Entries on target coordinates
····················
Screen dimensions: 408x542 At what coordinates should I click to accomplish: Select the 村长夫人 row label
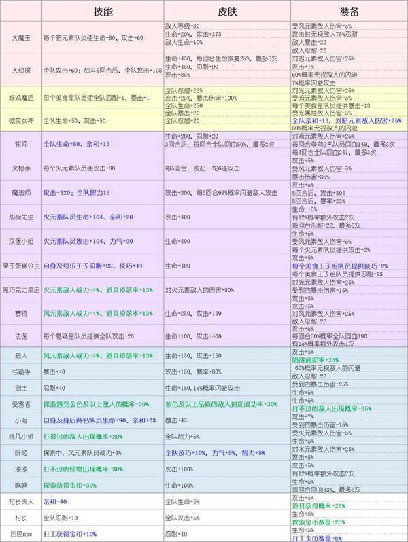[20, 501]
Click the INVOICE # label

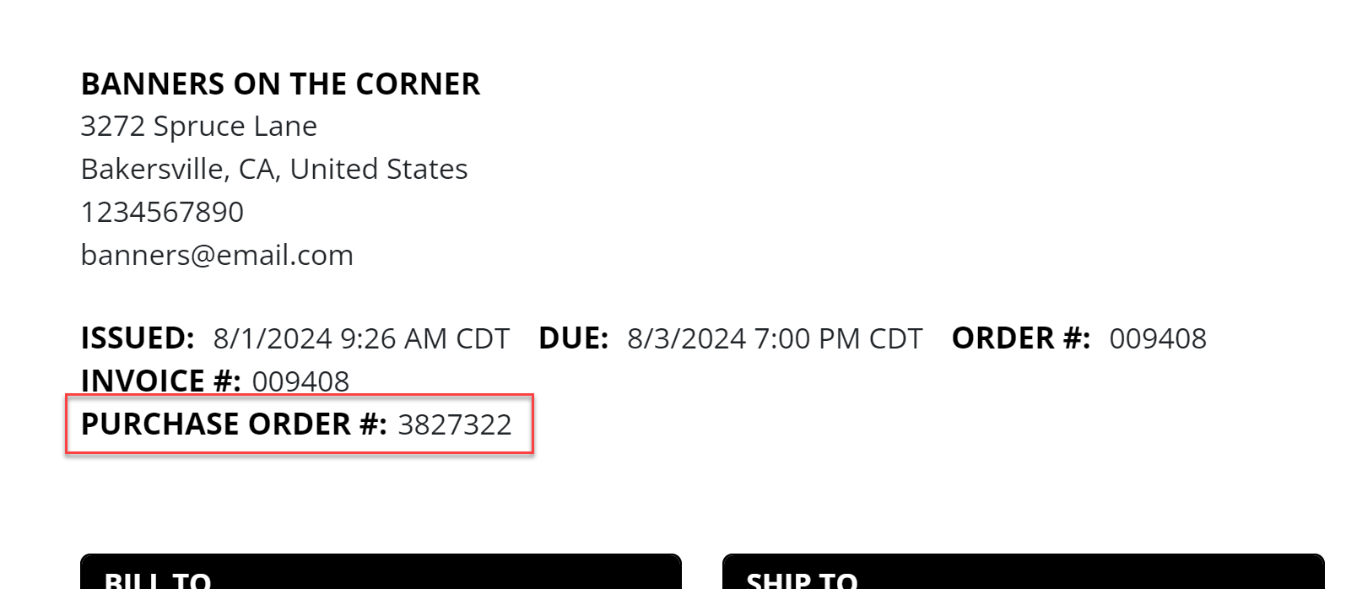point(161,381)
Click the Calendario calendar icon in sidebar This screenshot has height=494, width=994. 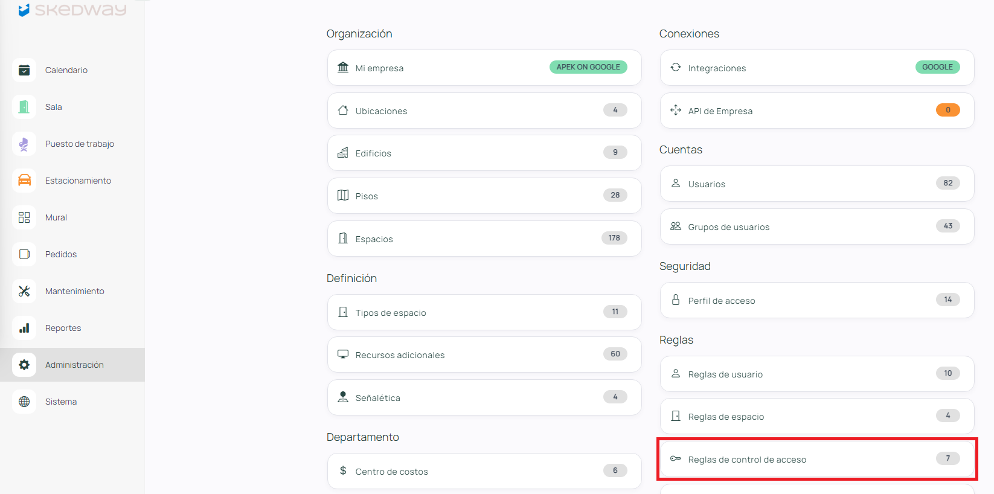point(24,71)
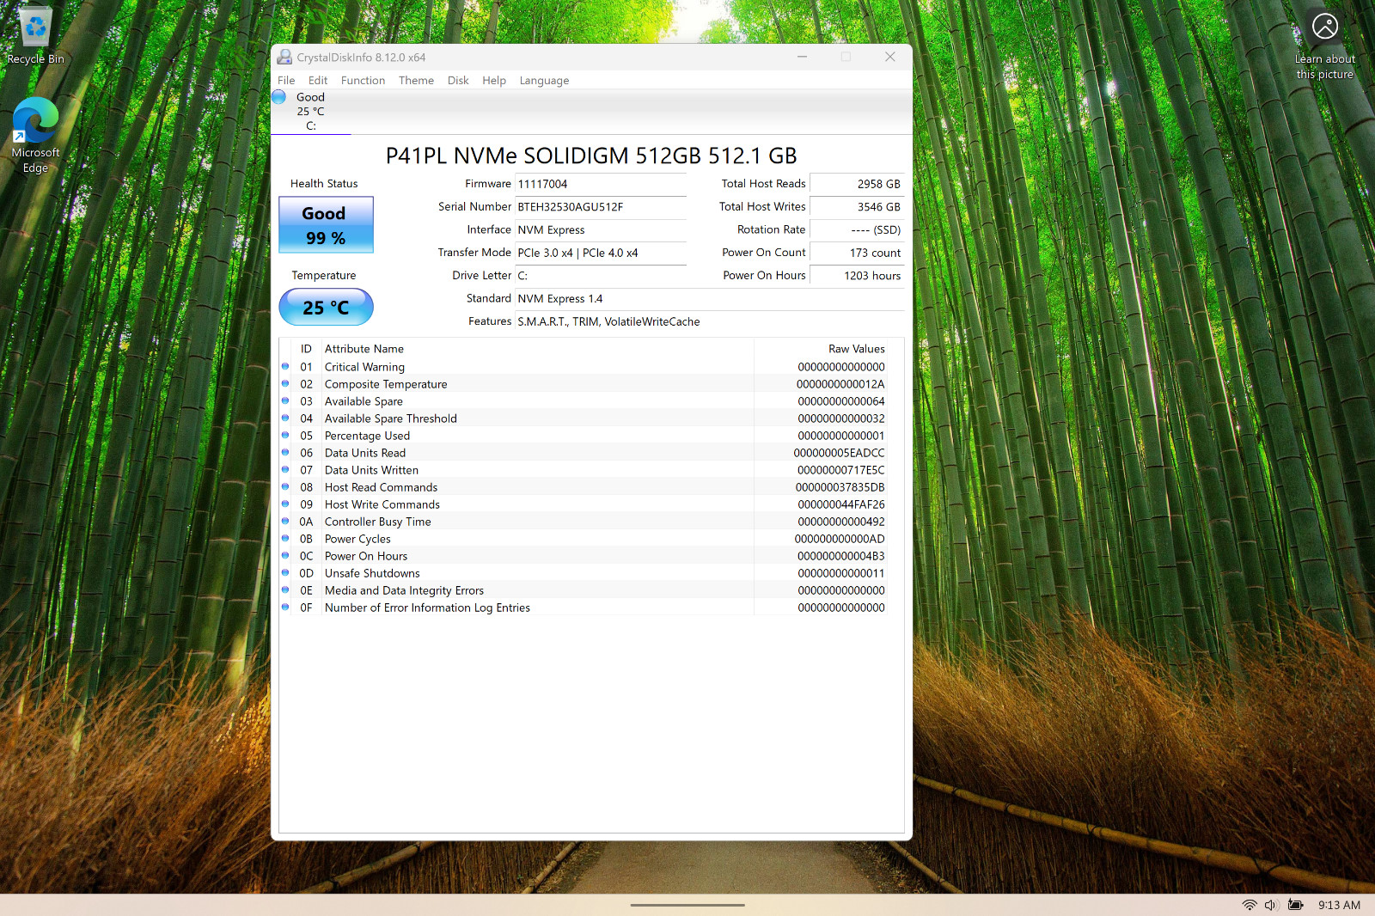
Task: Click the Serial Number field value
Action: [600, 207]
····················
Identify every line in the items above that contains the string "label", matching case exactly.

Screen dimensions: 408x542 At what coordinates should I click to accomplish: Select the 村长夫人 row label
Click the INVOICE # label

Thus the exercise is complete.